* _Daftar Baris_

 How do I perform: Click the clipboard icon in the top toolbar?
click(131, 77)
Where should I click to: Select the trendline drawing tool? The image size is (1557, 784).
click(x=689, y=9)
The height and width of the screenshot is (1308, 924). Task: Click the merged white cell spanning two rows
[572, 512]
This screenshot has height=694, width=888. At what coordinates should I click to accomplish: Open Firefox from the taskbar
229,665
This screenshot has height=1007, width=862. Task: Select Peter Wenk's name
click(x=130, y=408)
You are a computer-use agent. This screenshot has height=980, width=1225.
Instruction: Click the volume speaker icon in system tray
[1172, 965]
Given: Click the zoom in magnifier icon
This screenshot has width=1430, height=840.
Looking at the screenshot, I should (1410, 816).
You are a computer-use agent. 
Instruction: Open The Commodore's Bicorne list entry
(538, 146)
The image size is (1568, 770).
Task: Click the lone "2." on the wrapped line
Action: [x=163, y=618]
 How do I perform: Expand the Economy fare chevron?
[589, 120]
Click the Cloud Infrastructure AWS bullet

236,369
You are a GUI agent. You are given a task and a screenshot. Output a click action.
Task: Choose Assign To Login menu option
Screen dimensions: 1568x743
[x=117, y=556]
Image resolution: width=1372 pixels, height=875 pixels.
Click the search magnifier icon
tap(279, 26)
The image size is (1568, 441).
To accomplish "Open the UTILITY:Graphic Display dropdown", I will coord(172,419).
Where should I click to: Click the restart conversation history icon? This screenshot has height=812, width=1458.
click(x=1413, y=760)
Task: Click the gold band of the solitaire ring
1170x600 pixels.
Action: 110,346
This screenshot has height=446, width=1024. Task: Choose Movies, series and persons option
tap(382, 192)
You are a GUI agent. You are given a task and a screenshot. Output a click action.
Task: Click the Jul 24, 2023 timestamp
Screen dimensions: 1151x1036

* _Soal yang Diberikan_
Salin kembali tanpa perubahan baris-baris di atas, mulai dari baris yang memuat "Task: Click the gold" hingga baris terakhir, termasuk kedua ujungnya.

* _Jawaban Latihan Ini_
Task: Click the gold band of the solitaire ring
1170x600 pixels.
Action: 110,346
This screenshot has height=446, width=1024. Task: Choose Movies, series and persons option
tap(382, 192)
You are a GUI agent. You are given a task and a screenshot. Output a click action.
Task: Click the Jul 24, 2023 timestamp
Screen dimensions: 1151x1036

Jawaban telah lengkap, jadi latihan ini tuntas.